## **Building A Complex Recommender System**

We are building a sophisticated movie recommender system that utilizes a content-based approach to provide personalized suggestions. Our system will feature a robust recommender function and a well-structured pipeline created with Scikit-learn. By analyzing attributes such as genre, actors, directors, plot keywords, release year, language, and runtime, the system will identify and recommend movies with similar characteristics to enhance user experience and satisfaction. This approach ensures that recommendations are tailored to individual preferences based on detailed item comparisons.

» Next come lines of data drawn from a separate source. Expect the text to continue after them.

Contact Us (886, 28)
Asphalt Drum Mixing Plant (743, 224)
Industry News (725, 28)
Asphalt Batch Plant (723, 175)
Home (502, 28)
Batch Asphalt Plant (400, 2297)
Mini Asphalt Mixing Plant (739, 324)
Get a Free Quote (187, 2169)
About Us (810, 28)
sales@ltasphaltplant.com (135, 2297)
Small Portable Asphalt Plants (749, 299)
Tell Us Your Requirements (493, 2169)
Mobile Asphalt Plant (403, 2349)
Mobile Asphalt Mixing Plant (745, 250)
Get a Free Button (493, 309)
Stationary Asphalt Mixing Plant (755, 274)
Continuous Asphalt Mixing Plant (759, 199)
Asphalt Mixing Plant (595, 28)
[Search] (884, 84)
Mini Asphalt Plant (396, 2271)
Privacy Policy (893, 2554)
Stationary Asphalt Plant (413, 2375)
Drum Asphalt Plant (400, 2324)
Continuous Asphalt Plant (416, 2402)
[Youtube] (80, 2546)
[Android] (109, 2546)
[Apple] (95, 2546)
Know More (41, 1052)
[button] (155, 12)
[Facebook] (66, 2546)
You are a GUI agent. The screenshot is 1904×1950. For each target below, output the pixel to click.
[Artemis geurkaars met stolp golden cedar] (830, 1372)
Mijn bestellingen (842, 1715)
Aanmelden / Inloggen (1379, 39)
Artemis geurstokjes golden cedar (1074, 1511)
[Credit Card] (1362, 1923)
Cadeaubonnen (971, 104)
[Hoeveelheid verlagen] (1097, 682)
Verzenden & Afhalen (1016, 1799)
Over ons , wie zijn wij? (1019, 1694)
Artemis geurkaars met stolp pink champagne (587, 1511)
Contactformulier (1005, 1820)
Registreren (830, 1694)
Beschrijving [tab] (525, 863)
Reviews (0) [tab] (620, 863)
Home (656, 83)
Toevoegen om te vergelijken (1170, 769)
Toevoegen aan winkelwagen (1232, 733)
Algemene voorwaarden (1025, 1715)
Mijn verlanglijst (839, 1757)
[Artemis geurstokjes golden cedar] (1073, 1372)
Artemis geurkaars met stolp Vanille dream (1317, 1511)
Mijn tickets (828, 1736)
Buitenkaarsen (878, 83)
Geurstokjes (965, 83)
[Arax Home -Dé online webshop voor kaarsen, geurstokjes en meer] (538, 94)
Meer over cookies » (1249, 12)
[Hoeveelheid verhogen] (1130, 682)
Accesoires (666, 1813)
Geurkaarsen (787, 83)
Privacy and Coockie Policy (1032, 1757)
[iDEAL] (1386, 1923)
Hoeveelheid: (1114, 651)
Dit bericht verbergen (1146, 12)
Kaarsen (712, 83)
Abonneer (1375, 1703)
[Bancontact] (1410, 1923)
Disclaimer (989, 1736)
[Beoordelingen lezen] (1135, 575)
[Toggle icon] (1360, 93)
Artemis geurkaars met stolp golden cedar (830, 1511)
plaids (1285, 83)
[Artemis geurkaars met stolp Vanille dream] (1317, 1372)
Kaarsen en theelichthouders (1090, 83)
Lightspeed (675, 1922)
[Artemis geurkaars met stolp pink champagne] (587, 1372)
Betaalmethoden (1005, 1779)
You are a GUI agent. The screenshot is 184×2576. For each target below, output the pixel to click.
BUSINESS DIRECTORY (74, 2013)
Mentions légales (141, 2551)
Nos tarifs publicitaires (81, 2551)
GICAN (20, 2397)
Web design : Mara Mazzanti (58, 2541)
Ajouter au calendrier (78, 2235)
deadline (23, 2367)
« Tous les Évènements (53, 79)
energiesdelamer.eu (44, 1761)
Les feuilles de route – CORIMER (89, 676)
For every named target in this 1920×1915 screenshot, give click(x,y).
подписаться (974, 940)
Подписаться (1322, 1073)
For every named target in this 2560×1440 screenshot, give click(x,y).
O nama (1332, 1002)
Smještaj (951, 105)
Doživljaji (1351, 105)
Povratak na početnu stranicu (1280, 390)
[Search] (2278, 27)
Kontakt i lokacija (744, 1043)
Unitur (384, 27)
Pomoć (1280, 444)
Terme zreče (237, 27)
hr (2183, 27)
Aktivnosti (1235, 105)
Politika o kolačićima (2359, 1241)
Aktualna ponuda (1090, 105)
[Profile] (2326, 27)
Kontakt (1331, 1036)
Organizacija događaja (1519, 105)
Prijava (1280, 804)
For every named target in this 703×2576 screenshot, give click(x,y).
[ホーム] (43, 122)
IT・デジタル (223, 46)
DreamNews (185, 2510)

### Steps Needed for Coding the Recommender System:
1.   Load and Merge Datasets
2.   Data Cleaning 
3.   Feature Engineering 
4.   EDA 
5.   Build the Recommender System using KNN
6.   Model Validation and Evaluation

## Imports

In [None]:
import pandas as pd
from sklearn.pipeline import Pipeline
from sklearn.compose import ColumnTransformer
from sklearn.impute import SimpleImputer
from sklearn.preprocessing import StandardScaler, OneHotEncoder


import matplotlib.pyplot as plt
import seaborn as sns

from sklearn.neighbors import NearestNeighbors


from sklearn.model_selection import train_test_split
from sklearn.metrics import mean_squared_error

## Loading & Merging Datasets

In [None]:
# load the datasets and merge them according to title

movies = pd.read_csv("content/5000_movies.csv")

In [None]:
movies.columns

In [None]:
credits = pd.read_csv("content/5000_movies.csv")

In [None]:
credits.value_counts

In [None]:
# merge them according to title
movies_all = pd.merge(movies, credits, on='title')
movies_all.head()

## Data Cleaning 

In [None]:
# Remove rows where 'release_date' is missing since it's crucial for feature engineering
movies_all = movies_all.dropna(subset=['release_date'])

# we can drop other rows with too many missing values or irrelevant columns
# Drop rows where important categorical features are missing
movies_all = movies_all.dropna(subset=['genres', 'cast', 'crew'])

# Drop columns that are not useful for recommendation
movies_all = movies_all.drop(columns=['homepage', 'status', 'tagline', 'overview'])

In [None]:
# check the dataframe
movies_all.info()

## Feature Engineering

In [None]:
import pandas as pd
from sklearn.pipeline import Pipeline
from sklearn.compose import ColumnTransformer
from sklearn.impute import SimpleImputer
from sklearn.preprocessing import StandardScaler, OneHotEncoder
from sklearn.neighbors import NearestNeighbors
import ast
import matplotlib.pyplot as plt
import seaborn as sns

# Extracting year from release_date
movies_all['release_year'] = pd.to_datetime(movies_all['release_date']).dt.year

# Extracting the main genre from the genres column
def get_main_genre(genres):
    try:
        genres_list = ast.literal_eval(genres)
        if genres_list:
            return genres_list[0]['name']
    except:
        return None

movies_all['main_genre'] = movies_all['genres'].apply(get_main_genre)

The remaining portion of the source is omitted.